Ho scelto di andare a L’Aquila soltanto un mese dopo la notte del terremoto. Ho deciso così per un senso di pudore e di rispetto verso le persone che stavano vivendo sulla loro pelle quel dramma.
Non sono un fotografo di news – un fotografo, cioè, che si fa carico di raccontare l’immediatezza di un accadimento – e ho temuto che la mia presenza sin dai primi momenti dell’emergenza fosse inutile, se non addirittura di intralcio verso chi stava lavorando per portare i primi soccorsi.
Arrivare in un secondo momento mi ha anche permesso di cogliere quei segni nel territorio che sembrano quasi trasformare in normalità la tragedia. Transenne, tubi innocenti, barriere di legno e di ferro a delimitare aree pericolanti e cumuli di macerie, perdono il loro significato di precarietà e diventano parte integrante del paesaggio, dando un sapore plasticamente definitivo alla distruzione accaduta.

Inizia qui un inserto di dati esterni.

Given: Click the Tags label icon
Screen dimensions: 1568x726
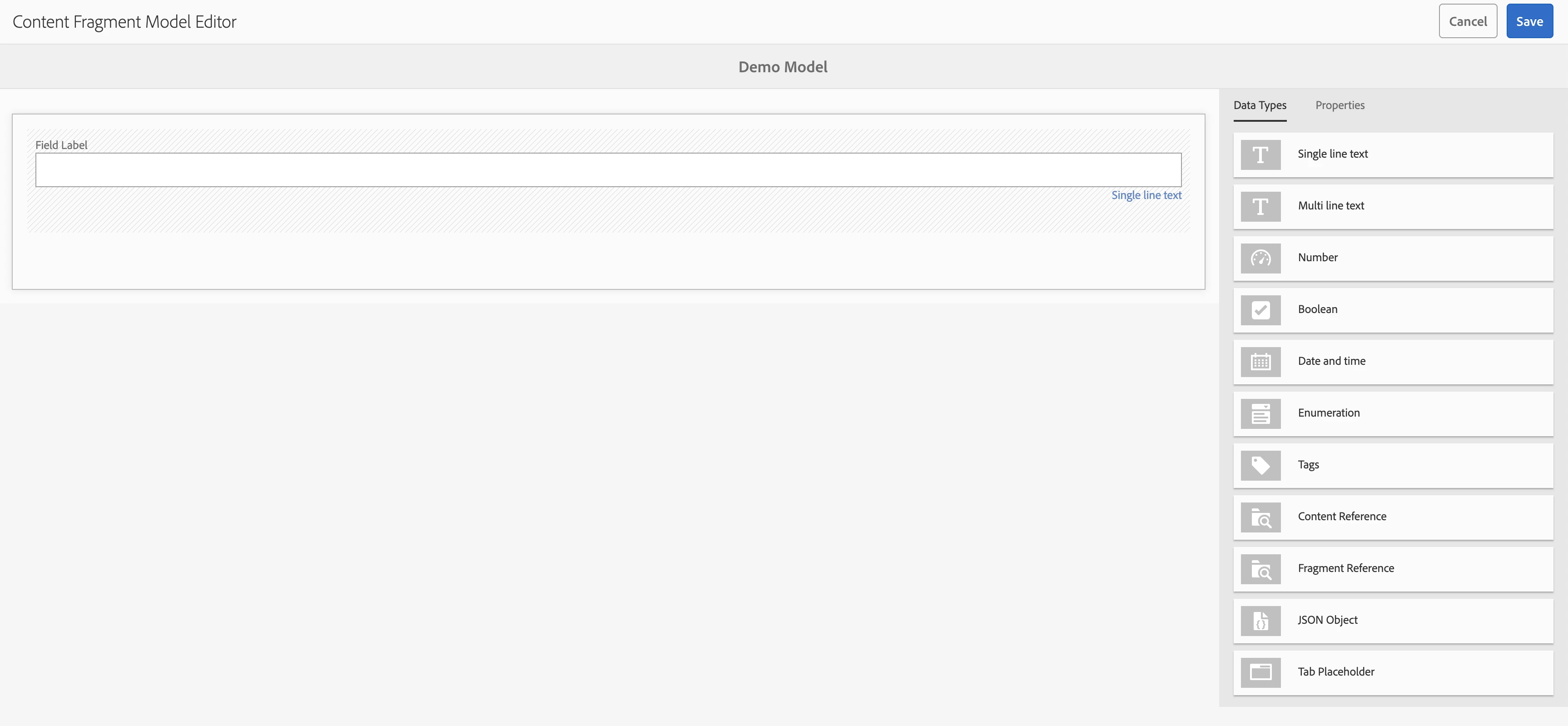Looking at the screenshot, I should pyautogui.click(x=1260, y=465).
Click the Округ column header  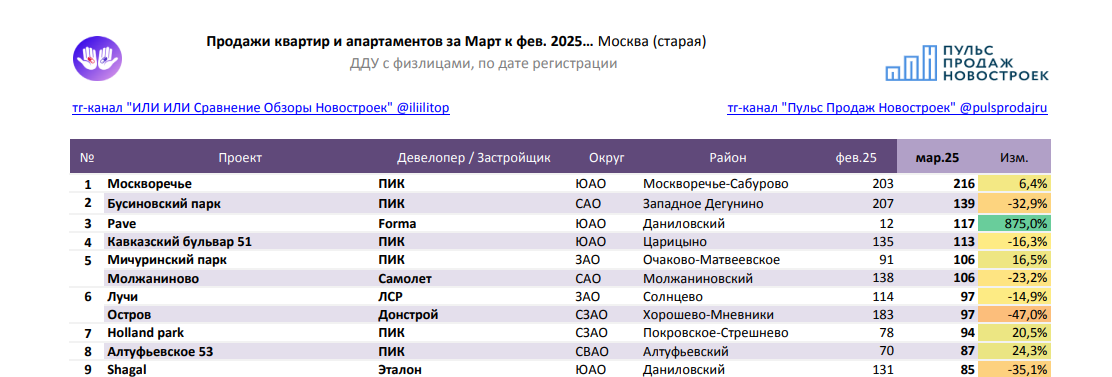coord(606,157)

Alle volte gli stessi abitanti diventano artefici di piccoli miracoli di normalità, con un tavolino, delle sedie di plastica e qualche piantina a fare salotto lungo il ciglio di un marciapiede. Testimonianza precaria del bisogno di riappropriarsi di spazi e di pezzi di vita.
Abituato a cercare piccoli segni sparsi qua e là nel paesaggio che siano indicatori dei cambiamenti, trovarmi al cospetto di una così enorme disfatta è stato professionalmente complesso e difficilissimo da affrontare sul piano emotivo. Troppo vasta la misura della distruzione, troppo profonda la ferita nel territorio perché si possa davvero riuscire a raccontare con delle foto.

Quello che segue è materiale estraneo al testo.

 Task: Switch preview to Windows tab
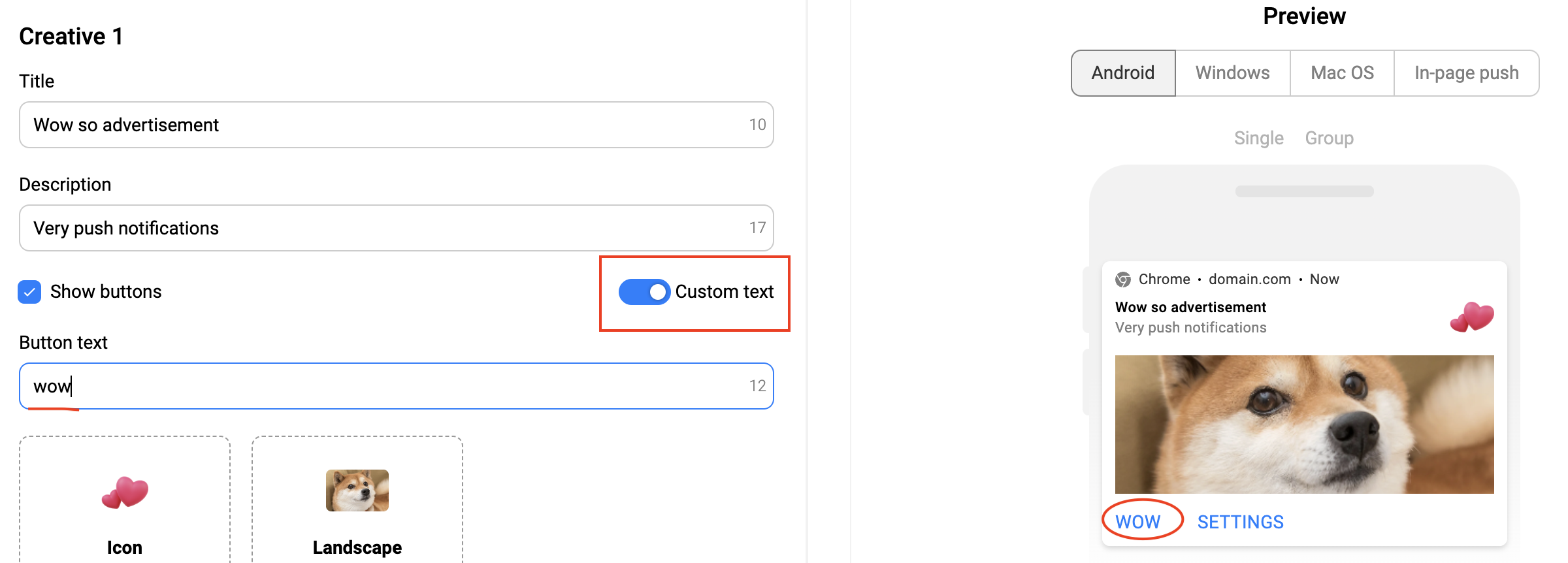pos(1232,73)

L’autore. Massimo Siragusa è nato a Catania nel 1958 e lavora come fotografo professionista. Vive a Roma dove insegna allo Ied (Istituto europeo di design). Ha esposto in numerosi musei e gallerie in Italia e all’estero tra cui Polka Galerie a Parigi, Forma Galleria di Milano, Museo di Roma in Trastevere, Auditorium Parco della Musica di Roma e Galleria del Cembalo di Roma. Nell’ambito dei lavori di corporate industriale, ha collaborato con aziende quali Eni, Aeroporti di Milano, Bosch, A2A, Autostrada Pedemontana, MyChef, Versace, Bisazza, Kartel, Conad, Unipol Banca. Le sue fotografie sono state pubblicate in tutte le più importanti riviste internazionali. Ha vinto numerosi premi internazionali tra cui quattro World Press Photo (nel 1997, 1999, 2008, 2009) e tre Sony Awards. Ha pubblicato vari libri tra cui “Il Vaticano”, “il Cerchio Magico”, “Credi” e “Teatro d’Italia”.
Il progetto “Lo stato delle cose” è interamente autofinanziato e reso possibile dalla spontanea partecipazione di fotografi e autori nonché dalla collaborazione e dal supporto, non economico, degli enti locali, istituzioni, associazioni e società che ne hanno condiviso gli intenti documentari.